All that money, all those views. On this sparkling day and yet, he was closer to death than I (statistically anyway). I wouldn’t trade an iota of his amazing house and wealth for my fitness and health, my time. And yet I am dying too, each morning run, a little closer and my beloved Boxer Bodhi, at 8 is even closer than me and one day won’t be straining away full of energy beside me.

It sounds morbid I suppose to reflect on death, but I don’t do it to be morose. I think of death often, because it reminds me to be grateful for life. It reminds me to be kinder, deeper. It reminds me to savour and relish and enjoy.

This morning on the same run, I was listening to a podcast, it was murmuring in the background but I was struck by what this guy was saying suddenly “don’t let my voice be toxic”.

To think that we would allow our voice to be toxic, really struck me as a terrible thing. To think that we would inflict pain and suffering on another human or animal or even ourselves by the use of our voice seems suddenly unutterably sad. That we would weaponise our very humanity in this way, a great pity, a blight, a sin.

Yet we do it all the time. Unconsciously, thoughtlessly, angrily, in frustration and in impatience, with rage and temper and violence. Uncontrolled. Unthinking. Blind.

If it is this one thing, it is not a small thing, to decide to never do this again. With anyone or anything. To cease to be available as a mouthpiece for toxicity. To be silent, to be conscious and to be more aware of our ability to use our voice in the right way. The Buddhists call it right speech and I have read several great Buddhist books and yet the lesson never hit me the way it did this morning. Perhaps it was my moment to let that piece of information in. To really settle on my consciousness, instead of a piece of paper blowing through.
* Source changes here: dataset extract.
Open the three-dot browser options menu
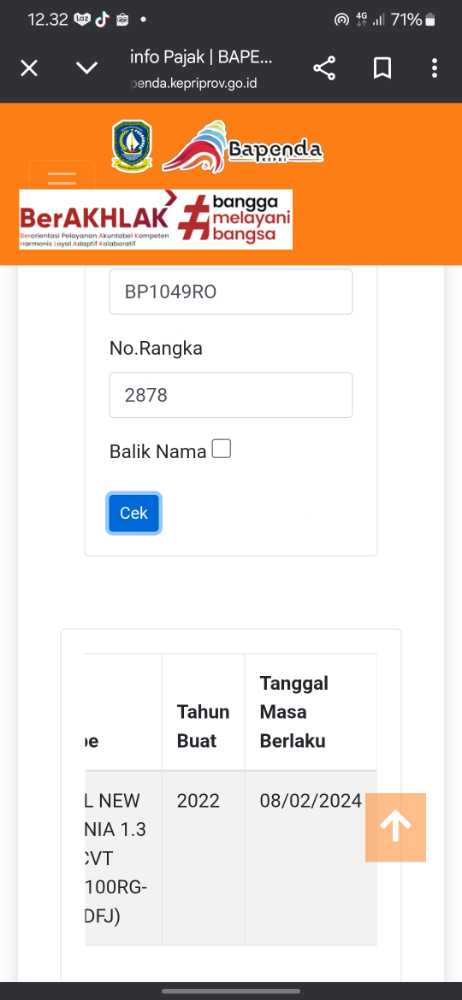 [x=435, y=68]
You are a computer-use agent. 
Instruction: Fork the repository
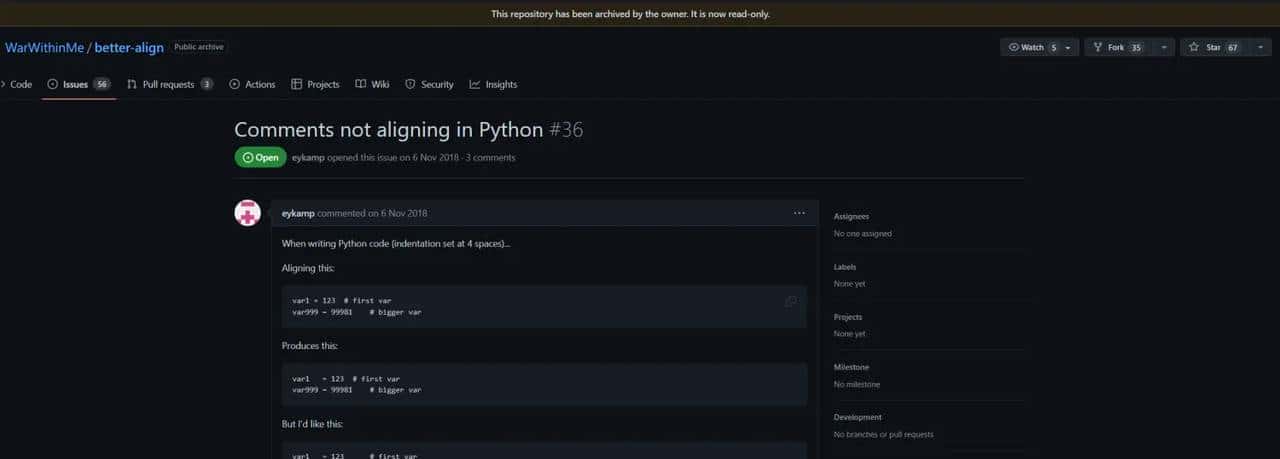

I don’t know why this struck me so deeply but it did and I’m glad of it. So I thought I would share it more widely in the hope that by writing it down, I may remember it. Have a lovely day.
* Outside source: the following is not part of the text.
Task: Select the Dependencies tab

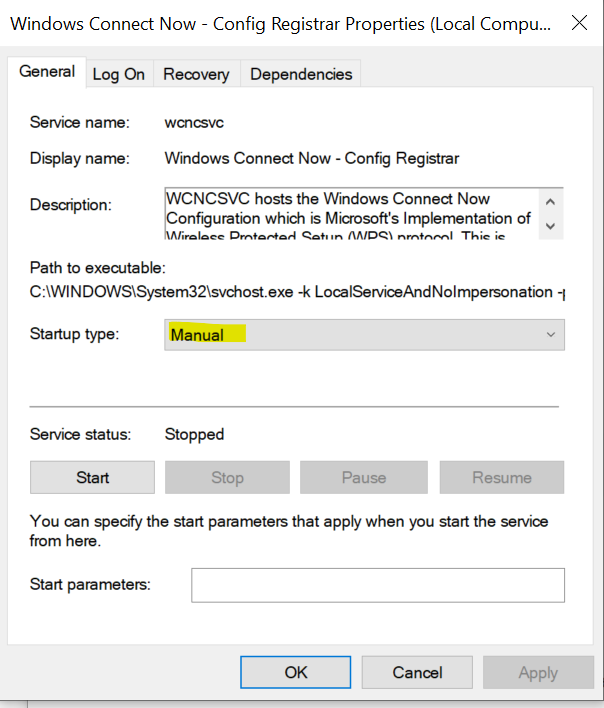Action: [301, 74]
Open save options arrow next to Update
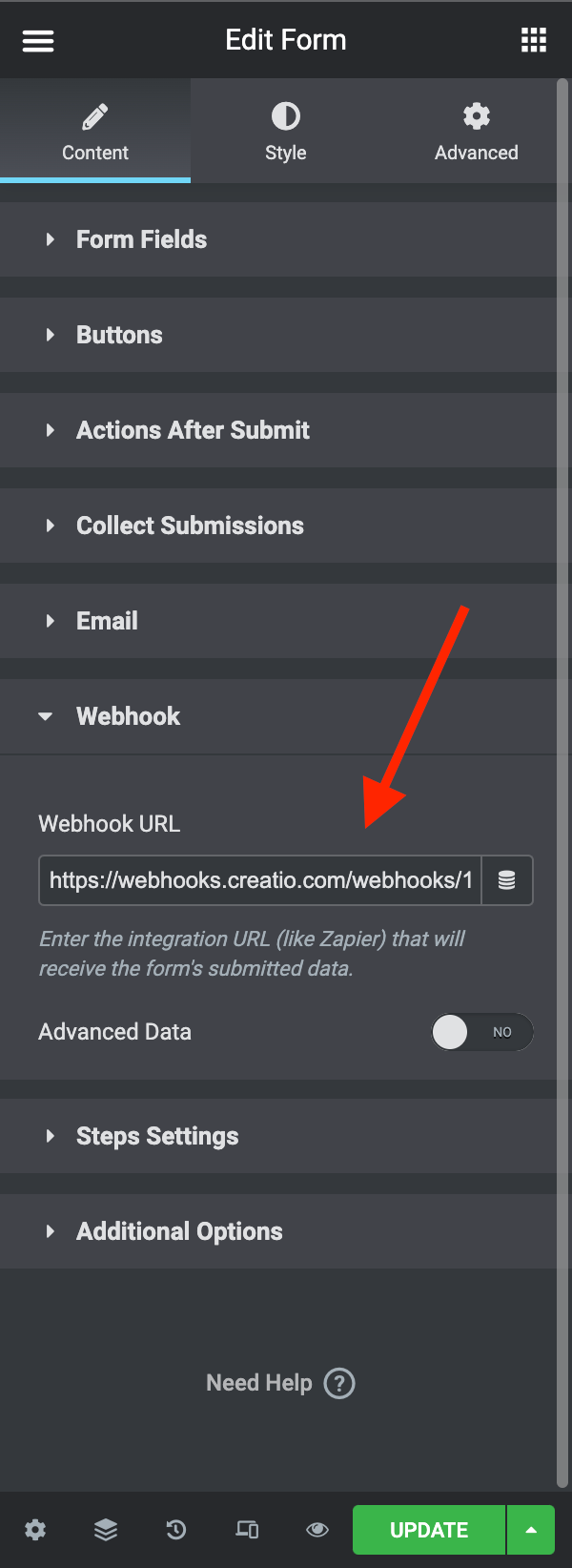Screen dimensions: 572x1568 [531, 1530]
8 thoughts on “Mellifluous

  1. My wife is a long-time practitioner of right speech. Following her lead, I stopped gossiping. My children have grown up that way as well. We live in a largely gossip-free house which seems to be where most toxic speech lies. It’s very quiet around here. I think humans spend a lot of time tearing each other down. You didn’t happen to name your dog after Patrick Swayze in Point Break did you?

    • No I didn’t (name the dog after Patrick Swayze) Bodhi is short for a couple of different things amongst them Boudica as in the Queen who led the uprising against the Roman’s – because Bodhi was a nervous pup and I thought that would I still some confidence in her 😊 it didn’t btw and she is still a bit defensive and highly strung around other dogs – and also the Bodhi tree under which the Buddha sat to gain enlightenment – because I believe each dog has come into my life to teach me something – I’ve always had dogs and their life span is usually measured against a lot of changes in my own life. Which sounds a little strange said aloud. Also, I love that your wife practices right speech, I think so fast and talk so quickly that I really think attention to this particular aspect of Buddhism would be a great addition to my practice.

      • Patrick Swayze in point break was named for his belief he was a bodhisattva. That movie is a funny intersection of shallow Buddhist theory and gratuitous violence. Embarrassingly, it’s one of my favorite movies. I was fishing for a common thread.

      • I’m thinking I will have to watch the movie – I don’t think I ever have – guess I will just have to put up with looking at Patrick Swayze in order to do so 😊

  2. you are a deep thinker and it requires a certain type of liberation in the mind not to run from such profound thoughts, but to take them and use them to live fullest as possible. Cause Death I have seen no one escape and we surely do not know the when.